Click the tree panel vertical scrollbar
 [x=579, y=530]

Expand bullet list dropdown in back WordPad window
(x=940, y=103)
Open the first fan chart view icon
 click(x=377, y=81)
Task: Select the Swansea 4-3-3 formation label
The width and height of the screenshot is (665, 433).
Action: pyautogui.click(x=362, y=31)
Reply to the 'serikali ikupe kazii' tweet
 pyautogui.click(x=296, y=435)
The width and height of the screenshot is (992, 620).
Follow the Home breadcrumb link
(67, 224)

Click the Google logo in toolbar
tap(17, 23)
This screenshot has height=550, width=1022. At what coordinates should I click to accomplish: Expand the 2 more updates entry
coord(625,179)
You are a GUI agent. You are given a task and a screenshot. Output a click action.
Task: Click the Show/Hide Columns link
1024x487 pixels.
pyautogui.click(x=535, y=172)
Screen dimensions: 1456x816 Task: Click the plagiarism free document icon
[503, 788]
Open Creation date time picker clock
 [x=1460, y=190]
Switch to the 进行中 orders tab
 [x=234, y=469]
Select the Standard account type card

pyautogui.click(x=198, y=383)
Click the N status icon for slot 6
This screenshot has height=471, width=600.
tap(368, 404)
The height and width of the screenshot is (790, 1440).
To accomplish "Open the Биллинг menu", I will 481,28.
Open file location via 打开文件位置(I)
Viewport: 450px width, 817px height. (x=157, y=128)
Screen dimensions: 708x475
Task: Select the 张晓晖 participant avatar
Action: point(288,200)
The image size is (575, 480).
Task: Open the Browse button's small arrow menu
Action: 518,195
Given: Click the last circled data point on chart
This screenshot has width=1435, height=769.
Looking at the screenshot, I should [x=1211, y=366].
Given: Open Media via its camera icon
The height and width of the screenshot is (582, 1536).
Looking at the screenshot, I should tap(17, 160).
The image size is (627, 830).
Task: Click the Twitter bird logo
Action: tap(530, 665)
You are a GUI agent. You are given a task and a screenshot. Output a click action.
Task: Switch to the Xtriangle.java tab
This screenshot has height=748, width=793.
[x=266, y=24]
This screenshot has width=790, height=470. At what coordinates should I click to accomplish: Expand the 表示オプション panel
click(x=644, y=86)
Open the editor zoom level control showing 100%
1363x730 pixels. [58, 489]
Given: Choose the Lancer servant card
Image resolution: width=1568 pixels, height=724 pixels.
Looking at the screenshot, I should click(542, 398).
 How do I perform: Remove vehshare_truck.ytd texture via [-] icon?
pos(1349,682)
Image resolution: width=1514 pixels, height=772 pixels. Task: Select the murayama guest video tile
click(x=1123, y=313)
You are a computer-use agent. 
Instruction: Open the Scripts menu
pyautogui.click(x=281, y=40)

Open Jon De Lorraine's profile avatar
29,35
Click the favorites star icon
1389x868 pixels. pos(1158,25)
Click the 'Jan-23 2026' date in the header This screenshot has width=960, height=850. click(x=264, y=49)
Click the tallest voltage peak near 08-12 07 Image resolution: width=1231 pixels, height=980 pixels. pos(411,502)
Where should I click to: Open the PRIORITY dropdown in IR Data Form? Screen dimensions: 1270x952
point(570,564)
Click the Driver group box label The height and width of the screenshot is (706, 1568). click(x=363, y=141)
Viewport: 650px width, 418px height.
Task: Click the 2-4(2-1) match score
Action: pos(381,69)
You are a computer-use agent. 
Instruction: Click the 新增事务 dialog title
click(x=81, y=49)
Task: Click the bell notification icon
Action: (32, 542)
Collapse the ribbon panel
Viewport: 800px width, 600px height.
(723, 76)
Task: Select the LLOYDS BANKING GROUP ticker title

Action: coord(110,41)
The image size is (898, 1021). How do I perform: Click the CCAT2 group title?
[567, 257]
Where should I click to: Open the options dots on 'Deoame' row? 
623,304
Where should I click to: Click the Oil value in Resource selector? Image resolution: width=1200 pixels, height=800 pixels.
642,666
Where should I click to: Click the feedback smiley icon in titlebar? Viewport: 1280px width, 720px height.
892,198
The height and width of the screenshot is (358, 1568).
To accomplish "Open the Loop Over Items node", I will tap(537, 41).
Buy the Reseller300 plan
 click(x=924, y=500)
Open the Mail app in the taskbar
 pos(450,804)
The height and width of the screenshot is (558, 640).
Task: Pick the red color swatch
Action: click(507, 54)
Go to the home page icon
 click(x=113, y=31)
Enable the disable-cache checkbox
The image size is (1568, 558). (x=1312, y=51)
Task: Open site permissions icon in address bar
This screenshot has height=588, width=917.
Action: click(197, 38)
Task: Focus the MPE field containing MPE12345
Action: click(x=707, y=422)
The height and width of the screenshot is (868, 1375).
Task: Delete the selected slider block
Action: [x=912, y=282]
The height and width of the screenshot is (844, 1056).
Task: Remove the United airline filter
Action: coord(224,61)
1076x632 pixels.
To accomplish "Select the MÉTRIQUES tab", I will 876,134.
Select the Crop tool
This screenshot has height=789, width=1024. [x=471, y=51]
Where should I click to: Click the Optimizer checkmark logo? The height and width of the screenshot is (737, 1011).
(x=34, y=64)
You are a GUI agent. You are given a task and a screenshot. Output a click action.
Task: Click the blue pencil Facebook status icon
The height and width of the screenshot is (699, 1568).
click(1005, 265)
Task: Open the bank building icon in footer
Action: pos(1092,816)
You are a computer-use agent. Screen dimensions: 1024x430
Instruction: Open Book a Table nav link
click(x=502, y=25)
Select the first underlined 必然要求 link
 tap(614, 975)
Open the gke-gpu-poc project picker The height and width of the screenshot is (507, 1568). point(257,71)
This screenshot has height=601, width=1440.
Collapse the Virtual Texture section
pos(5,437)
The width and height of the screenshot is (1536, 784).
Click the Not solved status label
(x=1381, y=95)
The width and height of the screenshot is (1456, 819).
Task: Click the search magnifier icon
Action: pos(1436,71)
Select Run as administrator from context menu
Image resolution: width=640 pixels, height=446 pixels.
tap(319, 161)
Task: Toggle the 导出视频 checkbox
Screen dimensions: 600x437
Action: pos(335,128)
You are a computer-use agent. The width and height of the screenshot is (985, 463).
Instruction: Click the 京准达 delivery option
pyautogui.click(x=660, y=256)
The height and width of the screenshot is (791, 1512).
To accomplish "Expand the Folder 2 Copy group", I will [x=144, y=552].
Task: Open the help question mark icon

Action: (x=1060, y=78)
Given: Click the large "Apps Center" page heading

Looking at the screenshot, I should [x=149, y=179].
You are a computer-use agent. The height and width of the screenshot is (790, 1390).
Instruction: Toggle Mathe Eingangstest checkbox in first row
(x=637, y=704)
____________________
Word for word, write out all of the entries.

* TASK SOLUTION
Click the tree panel vertical scrollbar
 [x=579, y=530]

Expand bullet list dropdown in back WordPad window
(x=940, y=103)
Open the first fan chart view icon
 click(x=377, y=81)
Task: Select the Swansea 4-3-3 formation label
The width and height of the screenshot is (665, 433).
Action: pyautogui.click(x=362, y=31)
Reply to the 'serikali ikupe kazii' tweet
 pyautogui.click(x=296, y=435)
The width and height of the screenshot is (992, 620).
Follow the Home breadcrumb link
(67, 224)

Click the Google logo in toolbar
tap(17, 23)
This screenshot has height=550, width=1022. At what coordinates should I click to accomplish: Expand the 2 more updates entry
coord(625,179)
You are a GUI agent. You are given a task and a screenshot. Output a click action.
Task: Click the Show/Hide Columns link
1024x487 pixels.
pyautogui.click(x=535, y=172)
Screen dimensions: 1456x816 Task: Click the plagiarism free document icon
[503, 788]
Open Creation date time picker clock
 [x=1460, y=190]
Switch to the 进行中 orders tab
 [x=234, y=469]
Select the Standard account type card

pyautogui.click(x=198, y=383)
Click the N status icon for slot 6
This screenshot has height=471, width=600.
tap(368, 404)
The height and width of the screenshot is (790, 1440).
To accomplish "Open the Биллинг menu", I will 481,28.
Open file location via 打开文件位置(I)
Viewport: 450px width, 817px height. (x=157, y=128)
Screen dimensions: 708x475
Task: Select the 张晓晖 participant avatar
Action: point(288,200)
The image size is (575, 480).
Task: Open the Browse button's small arrow menu
Action: 518,195
Given: Click the last circled data point on chart
This screenshot has width=1435, height=769.
Looking at the screenshot, I should [x=1211, y=366].
Given: Open Media via its camera icon
The height and width of the screenshot is (582, 1536).
Looking at the screenshot, I should tap(17, 160).
The image size is (627, 830).
Task: Click the Twitter bird logo
Action: tap(530, 665)
You are a GUI agent. You are given a task and a screenshot. Output a click action.
Task: Switch to the Xtriangle.java tab
This screenshot has height=748, width=793.
[x=266, y=24]
This screenshot has width=790, height=470. At what coordinates should I click to accomplish: Expand the 表示オプション panel
click(x=644, y=86)
Open the editor zoom level control showing 100%
1363x730 pixels. [58, 489]
Given: Choose the Lancer servant card
Image resolution: width=1568 pixels, height=724 pixels.
Looking at the screenshot, I should click(542, 398).
 How do I perform: Remove vehshare_truck.ytd texture via [-] icon?
pos(1349,682)
Image resolution: width=1514 pixels, height=772 pixels. Task: Select the murayama guest video tile
click(x=1123, y=313)
You are a computer-use agent. 
Instruction: Open the Scripts menu
pyautogui.click(x=281, y=40)

Open Jon De Lorraine's profile avatar
29,35
Click the favorites star icon
1389x868 pixels. pos(1158,25)
Click the 'Jan-23 2026' date in the header This screenshot has width=960, height=850. click(x=264, y=49)
Click the tallest voltage peak near 08-12 07 Image resolution: width=1231 pixels, height=980 pixels. pos(411,502)
Where should I click to: Open the PRIORITY dropdown in IR Data Form? Screen dimensions: 1270x952
point(570,564)
Click the Driver group box label The height and width of the screenshot is (706, 1568). click(x=363, y=141)
Viewport: 650px width, 418px height.
Task: Click the 2-4(2-1) match score
Action: pos(381,69)
You are a computer-use agent. 
Instruction: Click the 新增事务 dialog title
click(x=81, y=49)
Task: Click the bell notification icon
Action: (32, 542)
Collapse the ribbon panel
Viewport: 800px width, 600px height.
(723, 76)
Task: Select the LLOYDS BANKING GROUP ticker title

Action: coord(110,41)
The image size is (898, 1021). How do I perform: Click the CCAT2 group title?
[567, 257]
Where should I click to: Open the options dots on 'Deoame' row? 
623,304
Where should I click to: Click the Oil value in Resource selector? Image resolution: width=1200 pixels, height=800 pixels.
642,666
Where should I click to: Click the feedback smiley icon in titlebar? Viewport: 1280px width, 720px height.
892,198
The height and width of the screenshot is (358, 1568).
To accomplish "Open the Loop Over Items node", I will tap(537, 41).
Buy the Reseller300 plan
 click(x=924, y=500)
Open the Mail app in the taskbar
 pos(450,804)
The height and width of the screenshot is (558, 640).
Task: Pick the red color swatch
Action: click(507, 54)
Go to the home page icon
 click(x=113, y=31)
Enable the disable-cache checkbox
The image size is (1568, 558). (x=1312, y=51)
Task: Open site permissions icon in address bar
This screenshot has height=588, width=917.
Action: click(197, 38)
Task: Focus the MPE field containing MPE12345
Action: click(x=707, y=422)
The height and width of the screenshot is (868, 1375).
Task: Delete the selected slider block
Action: [x=912, y=282]
The height and width of the screenshot is (844, 1056).
Task: Remove the United airline filter
Action: coord(224,61)
1076x632 pixels.
To accomplish "Select the MÉTRIQUES tab", I will 876,134.
Select the Crop tool
This screenshot has height=789, width=1024. [x=471, y=51]
Where should I click to: Click the Optimizer checkmark logo? The height and width of the screenshot is (737, 1011).
(x=34, y=64)
You are a GUI agent. You are given a task and a screenshot. Output a click action.
Task: Click the blue pencil Facebook status icon
The height and width of the screenshot is (699, 1568).
click(1005, 265)
Task: Open the bank building icon in footer
Action: pos(1092,816)
You are a computer-use agent. Screen dimensions: 1024x430
Instruction: Open Book a Table nav link
click(x=502, y=25)
Select the first underlined 必然要求 link
 tap(614, 975)
Open the gke-gpu-poc project picker The height and width of the screenshot is (507, 1568). point(257,71)
This screenshot has height=601, width=1440.
Collapse the Virtual Texture section
pos(5,437)
The width and height of the screenshot is (1536, 784).
Click the Not solved status label
(x=1381, y=95)
The width and height of the screenshot is (1456, 819).
Task: Click the search magnifier icon
Action: pos(1436,71)
Select Run as administrator from context menu
Image resolution: width=640 pixels, height=446 pixels.
tap(319, 161)
Task: Toggle the 导出视频 checkbox
Screen dimensions: 600x437
Action: pos(335,128)
You are a computer-use agent. The width and height of the screenshot is (985, 463).
Instruction: Click the 京准达 delivery option
pyautogui.click(x=660, y=256)
The height and width of the screenshot is (791, 1512).
To accomplish "Expand the Folder 2 Copy group", I will [x=144, y=552].
Task: Open the help question mark icon

Action: (x=1060, y=78)
Given: Click the large "Apps Center" page heading

Looking at the screenshot, I should [x=149, y=179].
You are a computer-use agent. The height and width of the screenshot is (790, 1390).
Instruction: Toggle Mathe Eingangstest checkbox in first row
(x=637, y=704)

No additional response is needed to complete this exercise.